The Sustainable Design of Residential Architecture to Create the Beautiful Environment
Bendalong House
Architect: Madeleine Blanchfield Architects
Photography by Robert Walsh
The pavilion is the centre of activity of this modest beach house on the south coast of NSW, opening up to the street in a generous way and encouraging social interaction. It rises just above the street on a plinth, but still offers a sense of retreat. Thoughtful detailing has created a four bedroom family home for the architect’s parents that fits its environment. So much so, the architect noted, that ‘kangaroos come and poo on the concrete at night and they eat my mum’s plants’!
One Wingadal Place
Architect: Collins and Turner with Temple and Stockwell
Photography by Rory Gardiner
This unique architectural collaboration has delivered a unified, creative outcome, imaginatively resolving a complex brief with an extremely difficult site in Point Piper. Maximising the occupants’ views and privacy, the six-bedroom house nevertheless carefully preserves the neighbours’ views and resolves the steep transition to the water, gradually opening up and rotating from the discrete entry to the two-directional harbour view.

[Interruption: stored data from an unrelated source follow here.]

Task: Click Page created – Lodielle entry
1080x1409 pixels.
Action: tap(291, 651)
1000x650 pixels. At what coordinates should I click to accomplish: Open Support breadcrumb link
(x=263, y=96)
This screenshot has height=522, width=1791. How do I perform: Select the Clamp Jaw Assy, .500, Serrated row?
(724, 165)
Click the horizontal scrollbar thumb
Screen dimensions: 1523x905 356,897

Copper is celebrated throughout as a unifying material, from the richly decorative copper ceiling that defines the main living pavilion to slim facade elements and a crafted structural copper stair.
The Seed House
Architect: fitzpatrick+partners
Photography by James Fitzpatrick
This laboratory for sustainable systems and prefabricated mass timber construction, thoroughly researched and carefully detailed, has produced a model for a ‘100-year’ house. Innovative mass timber construction using high performance structural insulated panels joins a range of active environmental systems to create long-term sustainability, while the house’s lavish, four-bedroom floor plan is designed to be modified over time as separable dwellings for the architect’s family. Purpose-designed fittings and hardware explore local manufacturing capability.

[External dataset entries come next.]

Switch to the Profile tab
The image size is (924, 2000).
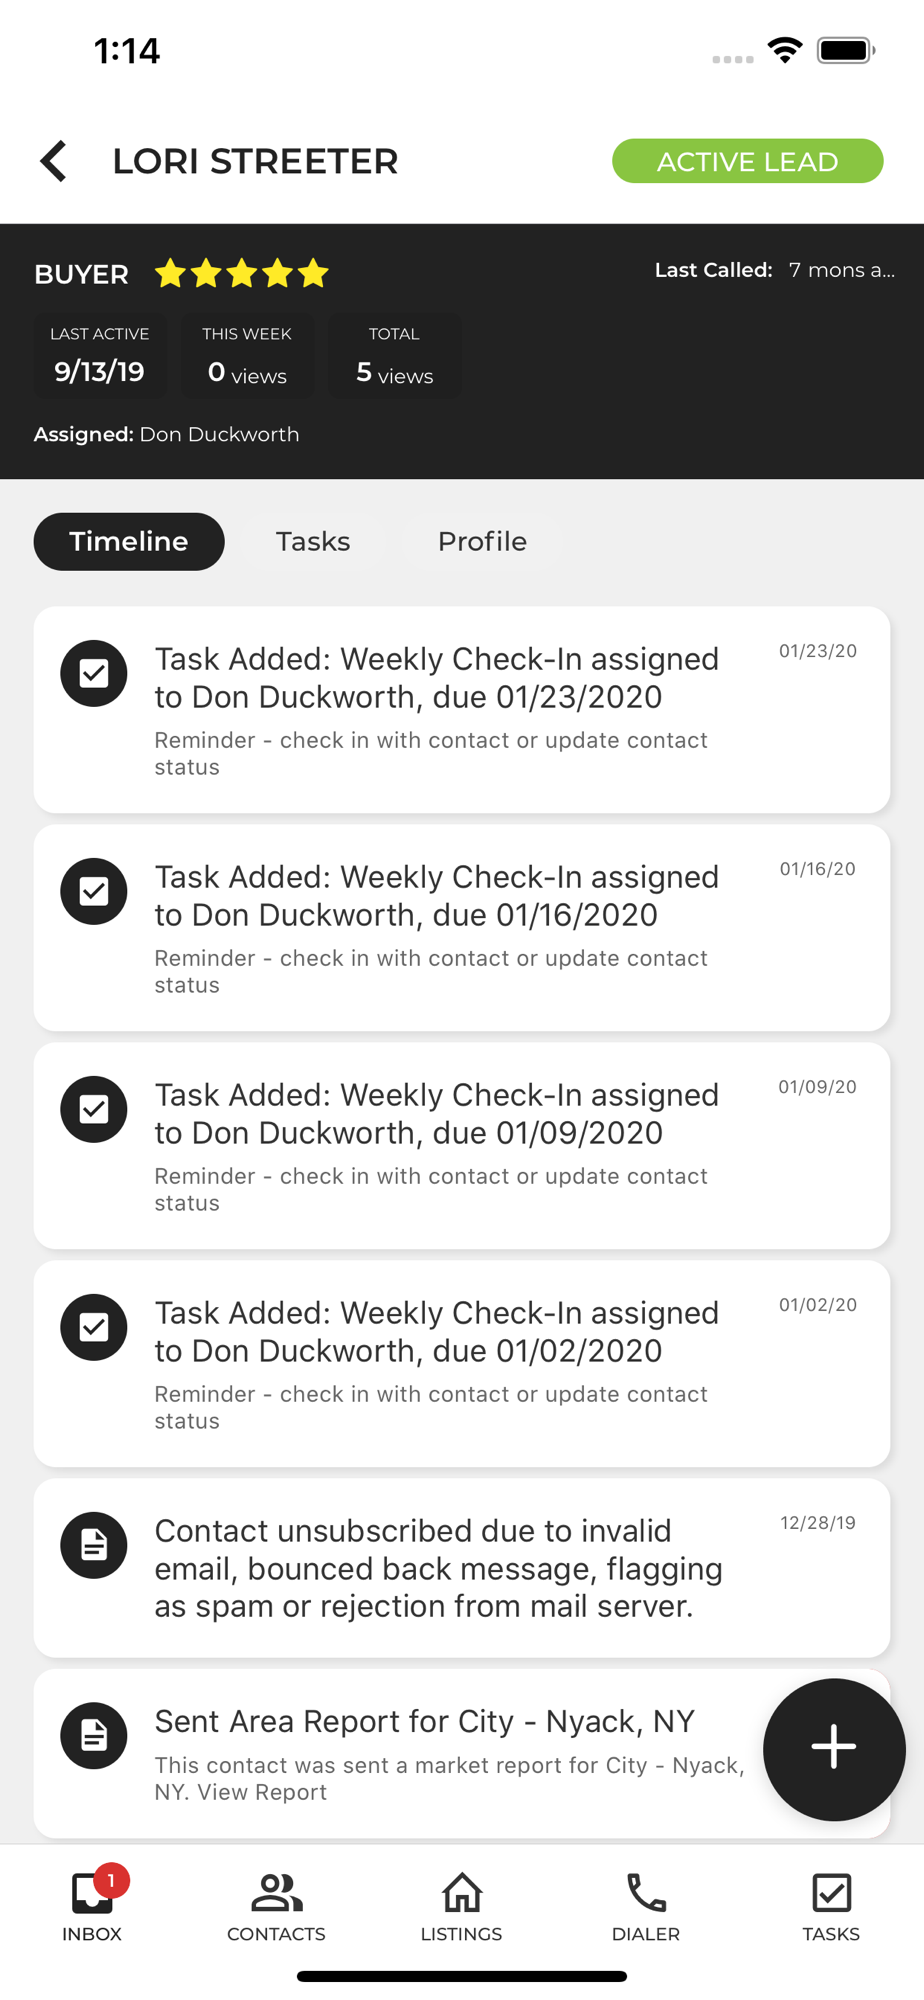pos(482,541)
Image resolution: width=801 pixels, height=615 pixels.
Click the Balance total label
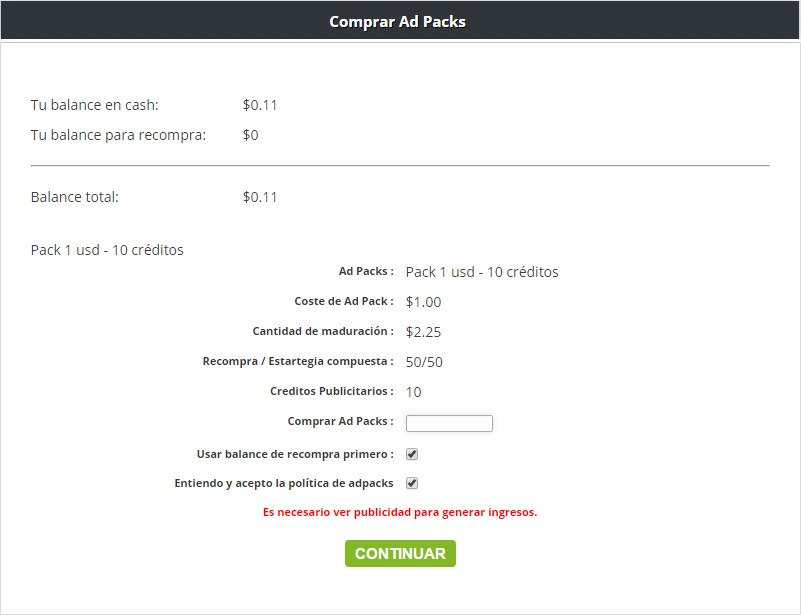click(x=75, y=197)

The cascading interiors showcase the quality of the timber and maximise the drama of the spectacular bushland site on Sydney’s Middle Harbour.
Tree House
Architect: Matt Elkan Architect
Photography by Clinton Weaver
Tree house tackles an emerging crisis many bushy suburban sites face: building in fire zones. 'The four-bedroom family house in Bayview on Sydney's Northern Beaches is a fine case study in how to resolve the sometimes inhibiting constraints of building in these challenging site conditions. Bushfire shutters are carefully detailed to be hidden, maintaining views and connections to the landscape that that are what have drawn people to occupy the bush. The resilient and tough weathering steel cladding of the outside is wonderfully counterbalanced by the soft light timbers of the inside.
Upside Down Akubra House
Architect: Alexander Symes Architect
Photography by Barton Taylor
Upside Down Akubra is a minimalist off-grid three-bedroom farmhouse that sits elegantly within its rural landscape near Nundle. An expansive steel framed roof projects beyond the home’s concrete walls, subtly framing views and providing shelter from the harsh climate. The building’s simplicity in construction belies an intelligent array of elements that renders it a self-sufficient habitation. PV cells extend beyond the roof to form an external shade structure, concrete formwork is reused in an inventive manner, and a single oversized gutter channels rainwater to an underground tank for reuse, its journey celebrated via a waterfall feature.
Wallis Lake House
Architect: Matthew Woodward Architecture
Photography by Brett Boardman
This low-maintenance three-bedroom weekender on the NSW Central Coast designed for a client in the building industry captures beautiful lake views and invites a visitor to walk through its series of well- proportioned spaces. Living areas in the off-form concrete pavilion and recycled blackbutt timber-clad private wing offer flexible rooms in a building that is immaculately detailed and executed.
A 40,000L rainwater tank services all indoor taps and toilets, while laundry grey water is recycled for garden irrigation. Its high thermal mass and a green roof over the living space help regulate room temperature and louvred windows encourage natural cross-ventilation.